One consequence of this change is that Muldis D can now provide the
commonly used state-remembering sequence generators feature where the
generator doesn't issue repeated values following a rollback of a
transaction within which it issued values. To be more specific,
users can choose which of the behaviours they want if they can't or
don't want to invoke the generator prior to the start of the main
transaction. If repeat values are okay or desired, then they invoke
the sequence generator within the main transaction like before. To
avoid repeat values after invoking the generator within a main
transaction, users can instead invoke it within a separate autonomous
transaction which commits regardless of what the main transaction
does.
If you wonder why that makes a difference, keep in mind that Muldis D
prescribes that the whole virtual machine as seen by a process is
synchronized for transactions, and that everything in it,
data-definition and sequence generators included, are subject to
transactions and can be rolled back (which is also how SQLite works).
Previously, the whole VM period was one main transaction at a time.
Another use for autonomy is if you want to reliably commit a log of
some operation that will be rolled back prior to rolling it back.
A more broad use for the change is that a Muldis D DBMS can more
effectively serve as a database server with multiple independent
clients like Oracle et al do.
Note that this feature is in addition to the implicit auto-threading
ability that implementations could choose to use before to speed up
parallelizable order-agnostic set/relational function operations.
2. An in-DBMS entity top-level namespace was added to house all
system-defined types and routines that are implementation-specific
and non-standard, so that the standard Muldis D language can be free
to evolve without worrying about conflicts with third-party
extensions.
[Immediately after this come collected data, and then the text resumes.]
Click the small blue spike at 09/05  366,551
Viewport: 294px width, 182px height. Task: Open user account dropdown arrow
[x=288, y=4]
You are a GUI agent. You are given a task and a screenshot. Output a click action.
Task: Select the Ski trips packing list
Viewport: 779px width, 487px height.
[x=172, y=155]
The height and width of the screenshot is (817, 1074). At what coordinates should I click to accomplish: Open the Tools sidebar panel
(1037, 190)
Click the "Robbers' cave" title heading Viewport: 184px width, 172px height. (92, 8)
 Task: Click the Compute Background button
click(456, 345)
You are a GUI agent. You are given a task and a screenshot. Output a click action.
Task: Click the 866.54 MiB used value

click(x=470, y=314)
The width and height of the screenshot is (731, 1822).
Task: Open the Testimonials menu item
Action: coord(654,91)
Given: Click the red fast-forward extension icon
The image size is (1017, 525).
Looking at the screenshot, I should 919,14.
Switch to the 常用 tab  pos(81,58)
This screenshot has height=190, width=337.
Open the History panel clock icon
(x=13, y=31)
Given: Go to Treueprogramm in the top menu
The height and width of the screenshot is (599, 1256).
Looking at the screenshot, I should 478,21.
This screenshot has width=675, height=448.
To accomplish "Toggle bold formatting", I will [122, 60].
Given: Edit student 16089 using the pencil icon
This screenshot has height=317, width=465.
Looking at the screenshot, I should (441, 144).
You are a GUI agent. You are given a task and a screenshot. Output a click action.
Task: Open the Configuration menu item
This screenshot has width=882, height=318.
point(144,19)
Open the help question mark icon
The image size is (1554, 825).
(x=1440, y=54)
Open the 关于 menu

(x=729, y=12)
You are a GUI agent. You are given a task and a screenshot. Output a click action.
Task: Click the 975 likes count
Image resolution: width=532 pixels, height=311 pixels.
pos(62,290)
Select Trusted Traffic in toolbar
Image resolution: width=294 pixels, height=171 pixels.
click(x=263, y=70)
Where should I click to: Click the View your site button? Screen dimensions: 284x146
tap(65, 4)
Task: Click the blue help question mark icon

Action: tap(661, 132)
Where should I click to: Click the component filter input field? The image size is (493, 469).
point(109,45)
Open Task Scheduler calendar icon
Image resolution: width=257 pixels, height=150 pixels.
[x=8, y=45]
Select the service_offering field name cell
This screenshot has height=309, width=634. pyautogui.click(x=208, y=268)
So anything starting with 'sys.' is part of the
standard, and anything starting with 'imp.' is not. The broadest
namespace for user-defined entities is now 'fed.' (federation).
3. All user-defined types, routines, relvars in a database are now
grouped under the privatizing 'package' namespaces, which are under
the multi-level supporting 'depot' namespaces. So it is easier to
organize which things are public to everyone and which are private to
just use in the same package; that is, we more easily distinguish
between persistable public/private types, routines, and relvars.
4. It is now normal (and essentially required) to store all database
referencing code in the database as stored routines, and the rest of
your application just invokes those directly. As a corollary, you
can define databases which contain just code, and are effectively
code libraries, though updateable ones.
5. Documentation sections were added or updated to help better
explain the meaning of the in-DBMS entity namespaces, and various
connected concepts.
See the "Changes" file (
http://search.cpan.org/src/DUNCAND/Language-MuldisD-0.11.0/Changes )
for more details of what changed for this release.
Separately, a small update 0.5.0 to Muldis::DB was released:
http://search.cpan.org/dist/Muldis-DB/
Its main change relates to DBMS objects now taking an extra setup
parameter where users specify what query language they want to use
with it, eg specifically what version of Muldis D, so that the Muldis
DB implementation can unambiguously interpret the input it was given
while supporting older or alternate language versions than the latest.
This feature is somewhat analagous to when you put a line at the top
of Perl programs or modules that specifies what versions and/or
minimal version of the Perl language it conforms to.
Its changes file has details.
The Muldis DB implementation is still not executing yet, sorry.